EXERCISE GOAL
Word for word, reproduce all of the entries shown below.

Collected data:
----
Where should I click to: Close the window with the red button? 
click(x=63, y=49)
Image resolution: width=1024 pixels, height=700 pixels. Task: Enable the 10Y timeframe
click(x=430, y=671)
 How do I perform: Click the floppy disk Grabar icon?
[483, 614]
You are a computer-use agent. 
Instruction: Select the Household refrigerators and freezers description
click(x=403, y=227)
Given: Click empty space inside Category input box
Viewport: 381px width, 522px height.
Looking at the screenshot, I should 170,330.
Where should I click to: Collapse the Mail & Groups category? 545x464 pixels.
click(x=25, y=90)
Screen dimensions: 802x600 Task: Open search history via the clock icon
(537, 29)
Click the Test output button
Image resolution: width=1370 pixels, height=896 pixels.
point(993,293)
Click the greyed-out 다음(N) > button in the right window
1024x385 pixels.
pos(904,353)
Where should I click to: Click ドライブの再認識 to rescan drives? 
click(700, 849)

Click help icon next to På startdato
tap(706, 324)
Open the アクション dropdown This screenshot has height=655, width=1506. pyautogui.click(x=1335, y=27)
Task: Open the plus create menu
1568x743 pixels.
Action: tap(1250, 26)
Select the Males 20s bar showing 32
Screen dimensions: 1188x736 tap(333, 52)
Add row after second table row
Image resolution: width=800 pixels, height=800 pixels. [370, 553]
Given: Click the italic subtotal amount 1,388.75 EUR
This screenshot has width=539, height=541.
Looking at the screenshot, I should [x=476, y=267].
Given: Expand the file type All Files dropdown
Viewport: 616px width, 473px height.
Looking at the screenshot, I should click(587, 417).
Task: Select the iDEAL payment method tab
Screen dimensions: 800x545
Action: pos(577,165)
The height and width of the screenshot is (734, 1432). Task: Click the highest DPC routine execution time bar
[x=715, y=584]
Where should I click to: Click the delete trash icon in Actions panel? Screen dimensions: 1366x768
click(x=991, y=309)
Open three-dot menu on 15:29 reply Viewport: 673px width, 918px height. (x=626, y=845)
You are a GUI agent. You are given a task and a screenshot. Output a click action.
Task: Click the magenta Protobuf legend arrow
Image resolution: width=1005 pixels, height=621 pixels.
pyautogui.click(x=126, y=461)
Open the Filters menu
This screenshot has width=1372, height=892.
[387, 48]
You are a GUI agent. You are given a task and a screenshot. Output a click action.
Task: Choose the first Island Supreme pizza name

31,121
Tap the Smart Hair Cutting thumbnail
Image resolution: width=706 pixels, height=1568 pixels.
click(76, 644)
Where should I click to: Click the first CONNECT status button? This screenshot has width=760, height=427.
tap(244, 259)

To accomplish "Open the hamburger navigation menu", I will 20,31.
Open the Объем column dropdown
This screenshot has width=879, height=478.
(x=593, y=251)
----
ANSWER TO THE PROBLEM
Where should I click to: Close the window with the red button? 
click(x=63, y=49)
Image resolution: width=1024 pixels, height=700 pixels. Task: Enable the 10Y timeframe
click(x=430, y=671)
 How do I perform: Click the floppy disk Grabar icon?
[483, 614]
You are a computer-use agent. 
Instruction: Select the Household refrigerators and freezers description
click(x=403, y=227)
Given: Click empty space inside Category input box
Viewport: 381px width, 522px height.
Looking at the screenshot, I should 170,330.
Where should I click to: Collapse the Mail & Groups category? 545x464 pixels.
click(x=25, y=90)
Screen dimensions: 802x600 Task: Open search history via the clock icon
(537, 29)
Click the Test output button
Image resolution: width=1370 pixels, height=896 pixels.
point(993,293)
Click the greyed-out 다음(N) > button in the right window
1024x385 pixels.
pos(904,353)
Where should I click to: Click ドライブの再認識 to rescan drives? 
click(700, 849)

Click help icon next to På startdato
tap(706, 324)
Open the アクション dropdown This screenshot has height=655, width=1506. pyautogui.click(x=1335, y=27)
Task: Open the plus create menu
1568x743 pixels.
Action: tap(1250, 26)
Select the Males 20s bar showing 32
Screen dimensions: 1188x736 tap(333, 52)
Add row after second table row
Image resolution: width=800 pixels, height=800 pixels. [370, 553]
Given: Click the italic subtotal amount 1,388.75 EUR
This screenshot has width=539, height=541.
Looking at the screenshot, I should [x=476, y=267].
Given: Expand the file type All Files dropdown
Viewport: 616px width, 473px height.
Looking at the screenshot, I should click(587, 417).
Task: Select the iDEAL payment method tab
Screen dimensions: 800x545
Action: pos(577,165)
The height and width of the screenshot is (734, 1432). Task: Click the highest DPC routine execution time bar
[x=715, y=584]
Where should I click to: Click the delete trash icon in Actions panel? Screen dimensions: 1366x768
click(x=991, y=309)
Open three-dot menu on 15:29 reply Viewport: 673px width, 918px height. (x=626, y=845)
You are a GUI agent. You are given a task and a screenshot. Output a click action.
Task: Click the magenta Protobuf legend arrow
Image resolution: width=1005 pixels, height=621 pixels.
pyautogui.click(x=126, y=461)
Open the Filters menu
This screenshot has width=1372, height=892.
[387, 48]
You are a GUI agent. You are given a task and a screenshot. Output a click action.
Task: Choose the first Island Supreme pizza name

31,121
Tap the Smart Hair Cutting thumbnail
Image resolution: width=706 pixels, height=1568 pixels.
click(76, 644)
Where should I click to: Click the first CONNECT status button? This screenshot has width=760, height=427.
tap(244, 259)

To accomplish "Open the hamburger navigation menu", I will 20,31.
Open the Объем column dropdown
This screenshot has width=879, height=478.
(x=593, y=251)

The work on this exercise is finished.